Duplessis refused to return the collection to Poland, citing that the communist government now in office had no right to them. He believed the true owners of the treasures were still in exile, residing in London as a separate faction. He acknowledged that the Canadian government had no legal right to remove the Wawel pieces from his province's museum. Furthermore, if the RCMP stormed the Provincial Museum illegally and forcibly removed the works from his possession, the Canadian government would appear to be supporting a communist government, which would harm their international relationships with other sovereign nations. Duplessis had both nations exactly where he wanted them – unable to act – for the next five years.

==Journey home==
The death of Joseph Stalin, the premier of the Soviet Union, in 1953 triggered a series of events that started to move things along. The newly elected government in Poland appeared to be independent of the Soviet Union's influence, and so the Bank of Montreal completed negotiations with Polish officials to release the two trunks in their possession to Poland's custody. A group of delegates arrived to accompany the pieces back home. They travelled from Montreal to Toronto through Ottawa and then to New York to avoid Duplessis' government. Eventually, they made their way across the ocean to Poland where they were quickly put back on display at Wawel Castle. Among these pieces were the Coronation Sword and Gutenberg Bible, two of Poland's most valuable treasures.

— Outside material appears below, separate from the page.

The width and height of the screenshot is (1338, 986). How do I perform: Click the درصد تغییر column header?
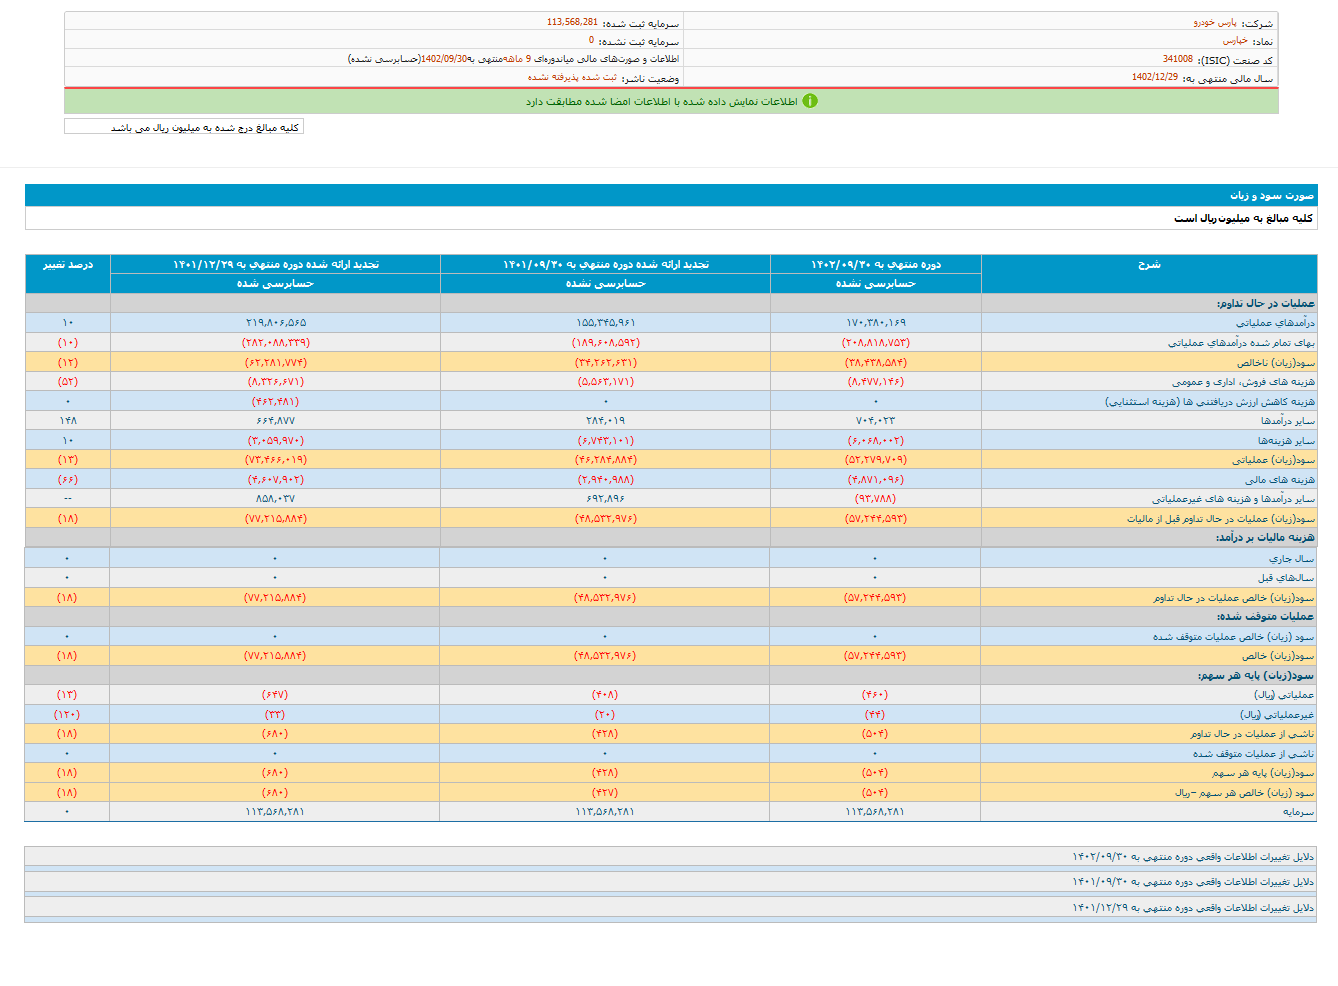tap(67, 265)
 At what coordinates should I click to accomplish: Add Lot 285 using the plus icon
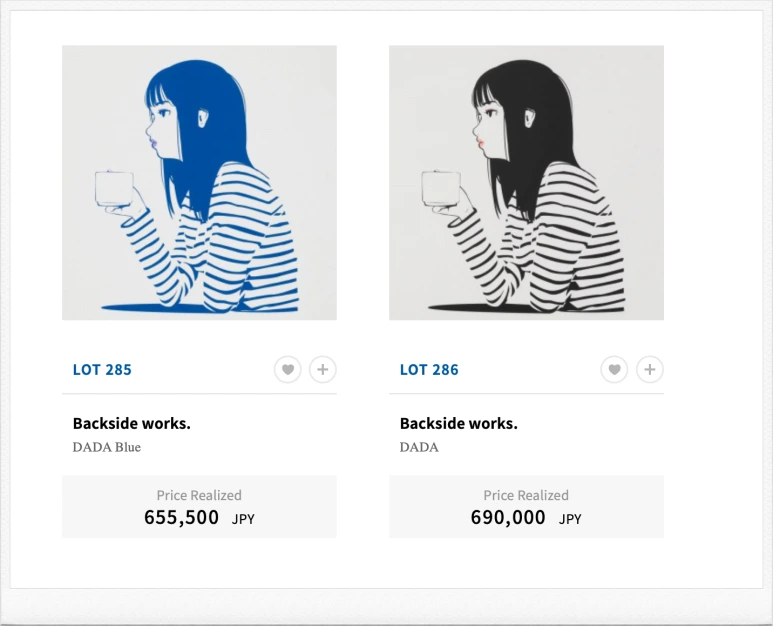(x=323, y=369)
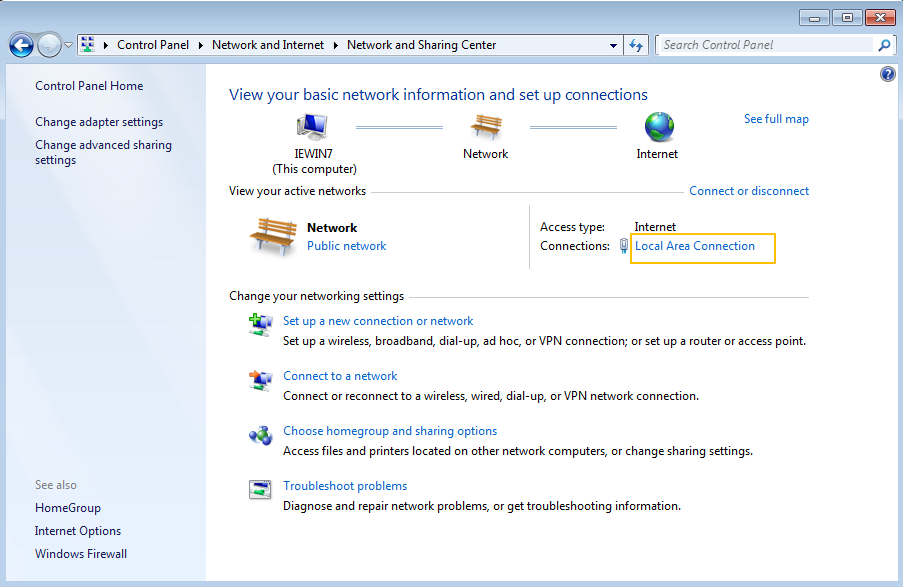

The death of Duplessis in 1959 was the last piece of the puzzle Poland needed to retrieve their cultural property. The new party that took over Quebec's government wanted to repair its image in the international community, so in 1960 it agreed to return all of the treasures to Poland. The only stipulation was that neither the Provincial Museum nor the provincial government could be held legally accountable for what had transpired over the last decade. Upon Poland's agreement to these terms, the remaining trunks were loaded into trucks and driven to Boston. There, they boarded a ship bound for Gdynia, Poland. A large winter storm slightly delayed their voyage, but eventually the relics reached their homeland. They boarded a train to Warsaw for inspection, and then were promptly shipped to Kraków to be put back on display at Wawel Castle.

==Aftermath==
After two decades abroad, the Wawel Treasures had finally returned to their original location. While their journey was tumultuous, the ordeal appears to have strengthened the political bond between Canada and Poland. Polish officials bestowed a reproduction of the Gutenberg Bible to the Canadian government to show their government's appreciation for Canada's efforts in retrieving the treasures. Their recovery contributed to the restoration of Wawel Castle as one of Poland's national museums. They are now on display as a major component of the Wawel Royal Castle National Art Collection.